# SHORT EXERCISE 1
Retype the travel passage below in full, word for word.
Start READING TEXT
Down at Sakti I opted to visit another small gompa. Free of the bikes, Rinchen re-joined me. We walked together up steps by a grove of willow trees to Takthok monastery which huddles up against a low cliff beside a cave. But the gate was locked and the small compound lay still and silent. “Many monks here,” said Rinchen earnestly, “are Tantric practitioners.” Meaning, to put it simply, they follow particularly esoteric practices as part of a high-gain but high-risk strategy on the path to Enlightenment.

“See that little house?” he continued, pointing out a dimple on the rugged hillside opposite. “A hermit monk lives there, been a recluse for years.” Locals desiring some special ritual or ceremony would trudge up there with offerings and sometimes he obliged. “Once at my sister’s home, he came to help us,” elaborated Rinchen. He now looked serious and told me a story that, even in the warm afternoon sunshine, set my hair on end. “They are very powerful people . . . but Buddhism also teaches them to exercise it carefully, discreetly.”

“How was your day, sir?” asked a beaming Newton when I returned at dusk. Now how, I wondered, does one explain the word “transcendental”?

Amar Grover was a guest of Cox & Kings (0845 154 8941,coxandkings.co.uk) which has a ten-day, eight-night tour including flights, two nights in Delhi with breakfast and five nights’ full board at the Chamba Camp, all transfers, the services of a private guide and most excursions, from £3,995pp. Chamba Camp will operate this year from June 15 to September 30. For more details and information on The Ultimate Travelling Camp’s destinations, see tutc.com

More luxury camps in India

Jawai Leopard Camp In the midst of Rajasthan’s Aravalli hills between Jodhpur and Udaipur, this new camp comprises eight tent-suites. Rain showers, private viewing decks and handcrafted furnishings are complemented with in-house binoculars and semi-professional cameras for the use of guests. Although the area has become known for its leopards — and the camp boasts regular sightings — Jawai’s rural location amid villages of the Rabari people, traditionally great cattle and camel herders, lends much cultural interest.
End READING TEXT
Start INPUT
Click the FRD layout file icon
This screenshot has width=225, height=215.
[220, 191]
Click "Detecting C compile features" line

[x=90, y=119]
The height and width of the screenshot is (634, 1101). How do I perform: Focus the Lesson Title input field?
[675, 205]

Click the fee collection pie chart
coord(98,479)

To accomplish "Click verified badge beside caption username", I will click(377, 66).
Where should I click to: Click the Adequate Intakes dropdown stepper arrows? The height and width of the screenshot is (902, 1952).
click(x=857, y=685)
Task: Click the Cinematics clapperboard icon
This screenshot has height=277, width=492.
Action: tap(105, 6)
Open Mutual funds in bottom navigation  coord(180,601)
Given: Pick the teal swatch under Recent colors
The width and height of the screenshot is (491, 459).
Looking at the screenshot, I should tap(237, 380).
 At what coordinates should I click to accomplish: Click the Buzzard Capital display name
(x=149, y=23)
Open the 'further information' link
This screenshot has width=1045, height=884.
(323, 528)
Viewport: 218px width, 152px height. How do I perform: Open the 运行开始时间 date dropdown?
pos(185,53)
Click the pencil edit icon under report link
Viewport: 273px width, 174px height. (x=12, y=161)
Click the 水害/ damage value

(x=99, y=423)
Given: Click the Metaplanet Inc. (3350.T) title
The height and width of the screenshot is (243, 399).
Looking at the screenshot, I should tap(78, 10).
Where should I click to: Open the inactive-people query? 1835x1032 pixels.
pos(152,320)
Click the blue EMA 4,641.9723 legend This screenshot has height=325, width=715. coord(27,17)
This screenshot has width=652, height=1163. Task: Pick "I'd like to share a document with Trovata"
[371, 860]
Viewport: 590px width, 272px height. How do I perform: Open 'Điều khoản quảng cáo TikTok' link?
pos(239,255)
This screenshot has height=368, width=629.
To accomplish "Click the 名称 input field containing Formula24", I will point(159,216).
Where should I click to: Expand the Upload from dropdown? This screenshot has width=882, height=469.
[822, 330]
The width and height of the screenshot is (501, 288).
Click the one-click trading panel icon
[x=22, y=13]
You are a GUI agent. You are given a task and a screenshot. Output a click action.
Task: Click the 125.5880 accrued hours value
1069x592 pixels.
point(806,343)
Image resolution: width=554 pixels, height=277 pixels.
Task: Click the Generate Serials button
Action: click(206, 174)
End INPUT
# SHORT EXERCISE 2
Show every line of the records above that holds the string "field", with case counting.

# WRITTEN RESPONSE 1
Down at Sakti I opted to visit another small gompa. Free of the bikes, Rinchen re-joined me. We walked together up steps by a grove of willow trees to Takthok monastery which huddles up against a low cliff beside a cave. But the gate was locked and the small compound lay still and silent. “Many monks here,” said Rinchen earnestly, “are Tantric practitioners.” Meaning, to put it simply, they follow particularly esoteric practices as part of a high-gain but high-risk strategy on the path to Enlightenment.

“See that little house?” he continued, pointing out a dimple on the rugged hillside opposite. “A hermit monk lives there, been a recluse for years.” Locals desiring some special ritual or ceremony would trudge up there with offerings and sometimes he obliged. “Once at my sister’s home, he came to help us,” elaborated Rinchen. He now looked serious and told me a story that, even in the warm afternoon sunshine, set my hair on end. “They are very powerful people . . . but Buddhism also teaches them to exercise it carefully, discreetly.”

“How was your day, sir?” asked a beaming Newton when I returned at dusk. Now how, I wondered, does one explain the word “transcendental”?

Amar Grover was a guest of Cox & Kings (0845 154 8941,coxandkings.co.uk) which has a ten-day, eight-night tour including flights, two nights in Delhi with breakfast and five nights’ full board at the Chamba Camp, all transfers, the services of a private guide and most excursions, from £3,995pp. Chamba Camp will operate this year from June 15 to September 30. For more details and information on The Ultimate Travelling Camp’s destinations, see tutc.com

More luxury camps in India

Jawai Leopard Camp In the midst of Rajasthan’s Aravalli hills between Jodhpur and Udaipur, this new camp comprises eight tent-suites. Rain showers, private viewing decks and handcrafted furnishings are complemented with in-house binoculars and semi-professional cameras for the use of guests. Although the area has become known for its leopards — and the camp boasts regular sightings — Jawai’s rural location amid villages of the Rabari people, traditionally great cattle and camel herders, lends much cultural interest.

# WRITTEN RESPONSE 2
The height and width of the screenshot is (634, 1101). How do I perform: Focus the Lesson Title input field?
To accomplish "Click the 名称 input field containing Formula24", I will point(159,216).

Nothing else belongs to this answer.